_Goal_
Which lines in the listing below contain the string "width" in exactly that case? Pick out each one and copy it in full.

_Materials provided_
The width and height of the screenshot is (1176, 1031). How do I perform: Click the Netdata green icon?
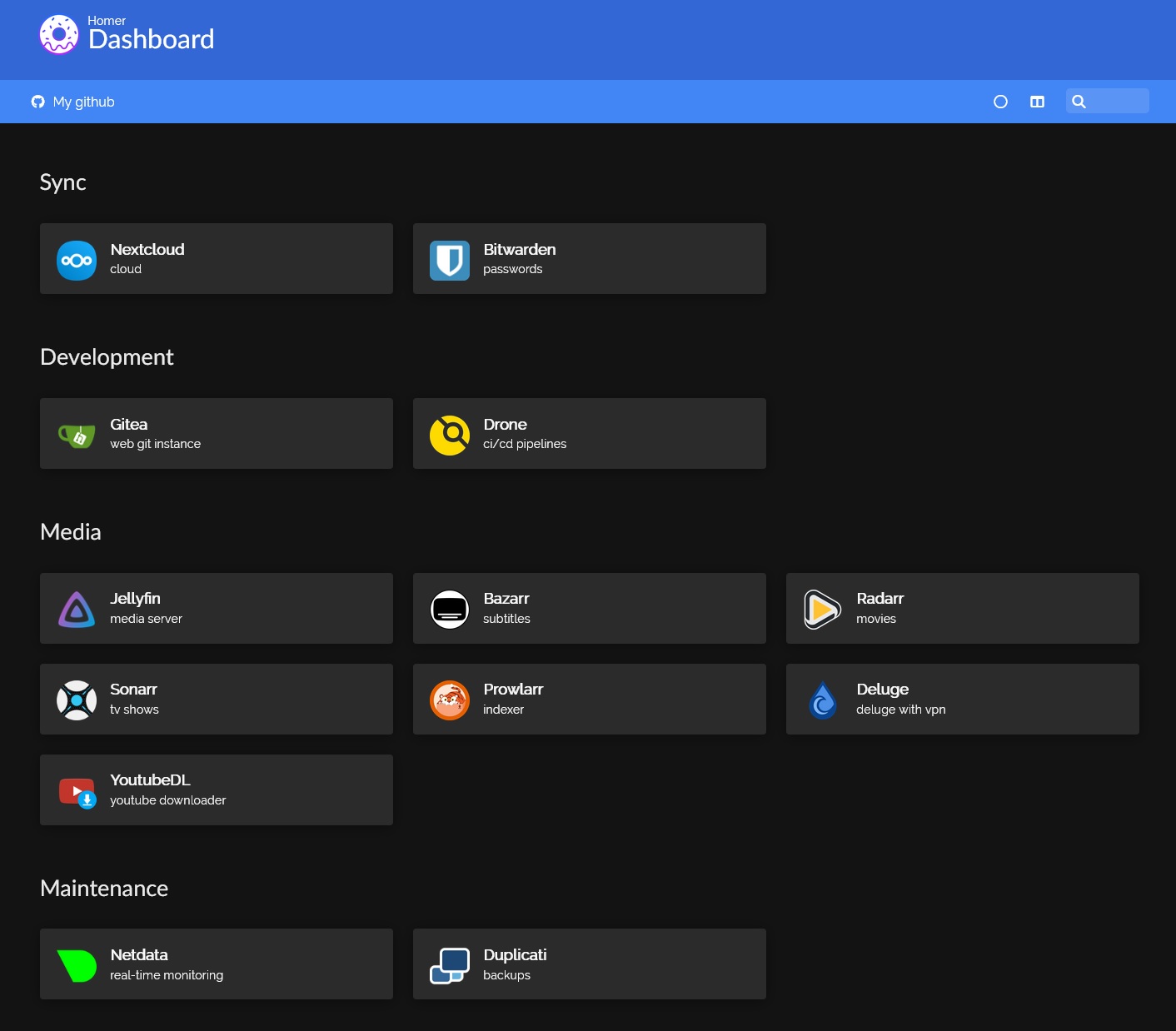coord(77,966)
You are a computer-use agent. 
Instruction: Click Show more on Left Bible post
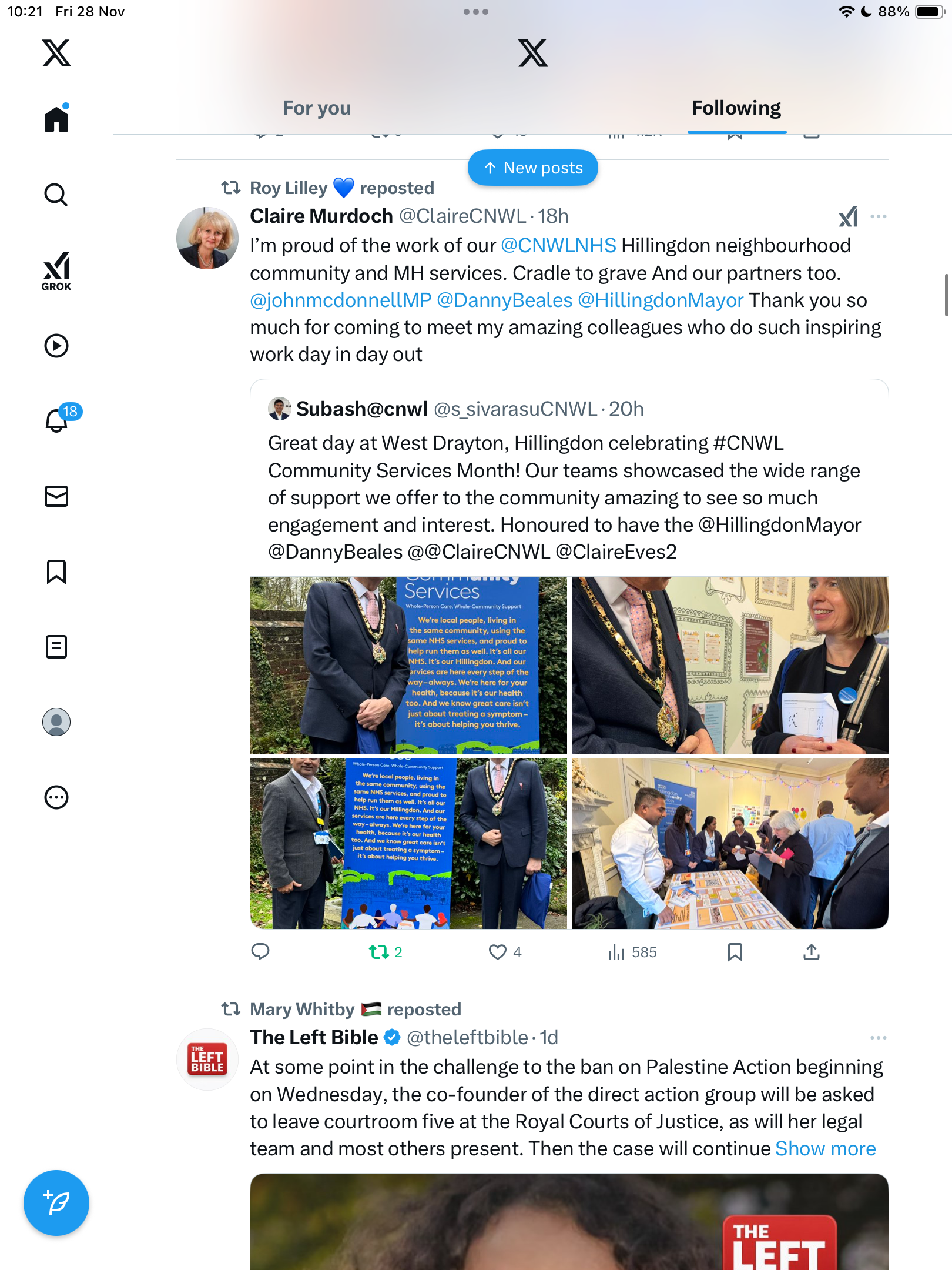[x=826, y=1148]
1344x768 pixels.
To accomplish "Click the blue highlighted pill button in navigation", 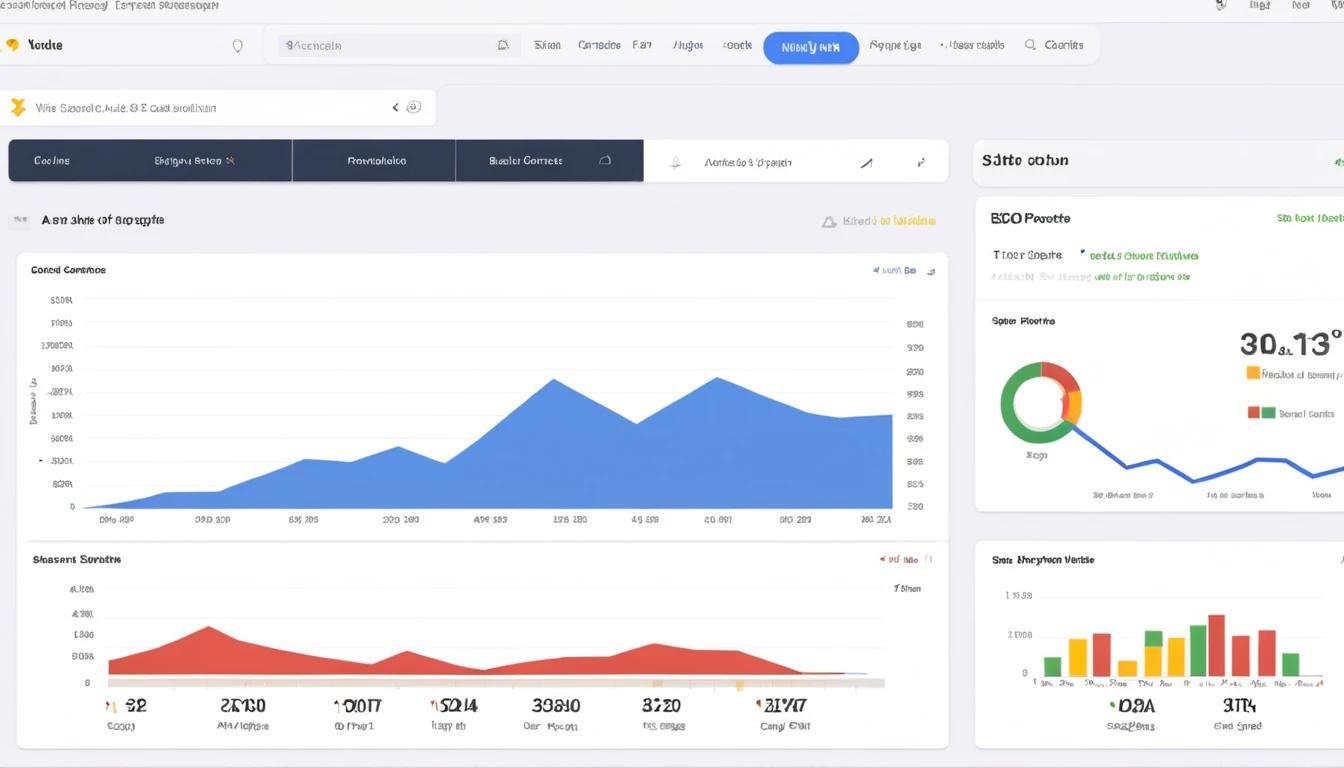I will [810, 47].
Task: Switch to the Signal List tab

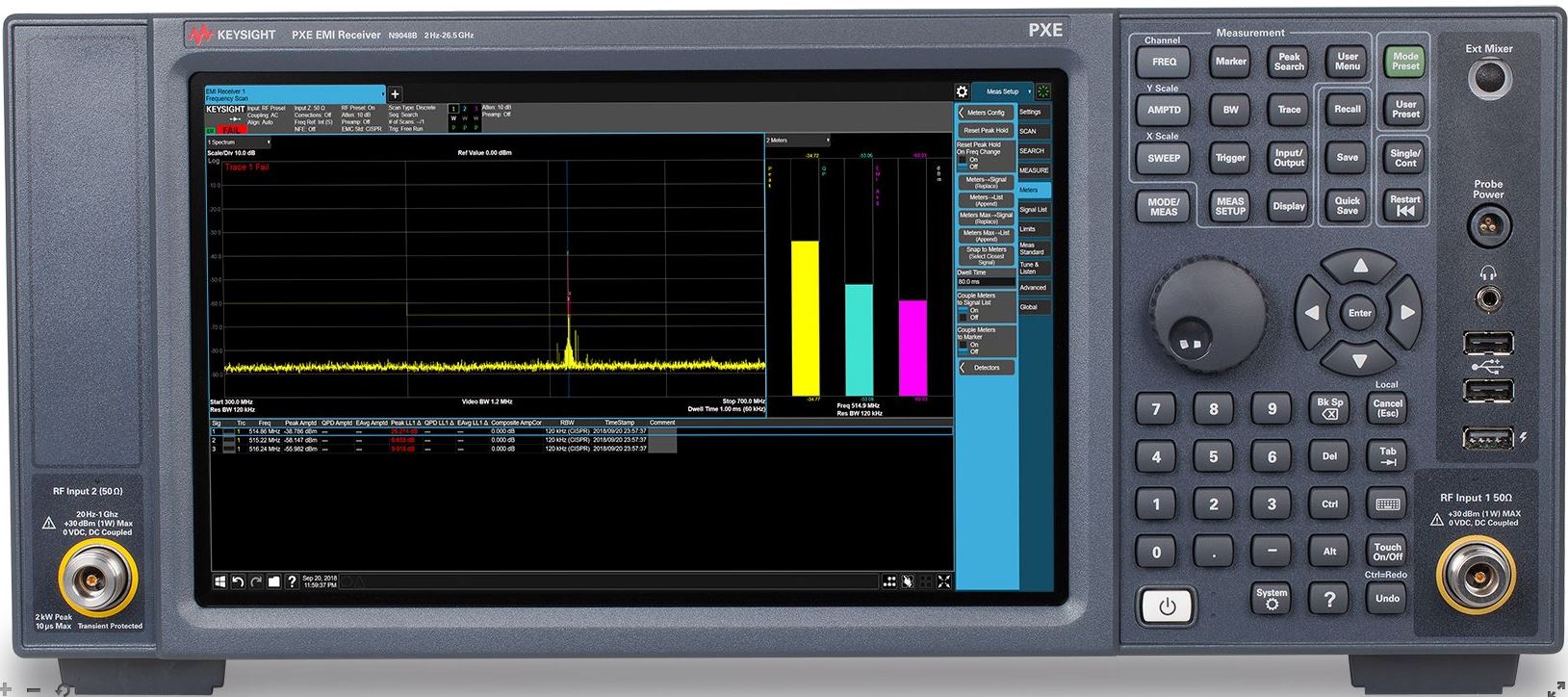Action: tap(1034, 209)
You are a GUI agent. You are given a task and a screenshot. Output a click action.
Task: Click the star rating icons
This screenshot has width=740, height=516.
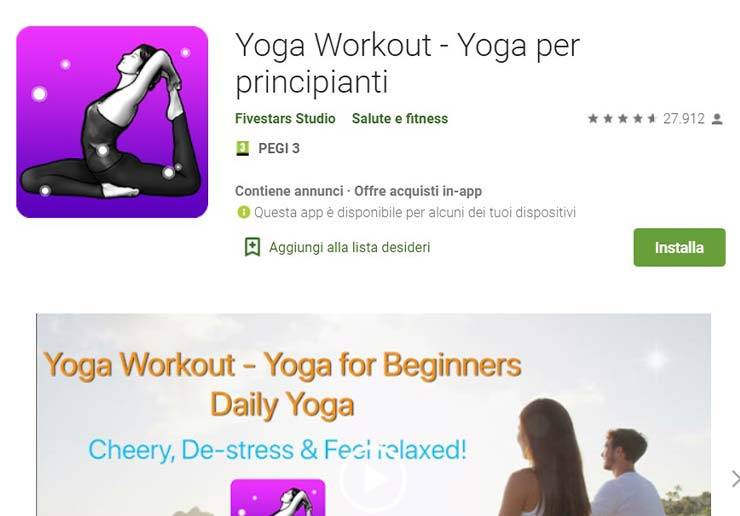tap(622, 118)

_Result of this exercise_
The width and height of the screenshot is (1176, 1031). How do I perform: Click the Netdata green icon?
This screenshot has width=740, height=516.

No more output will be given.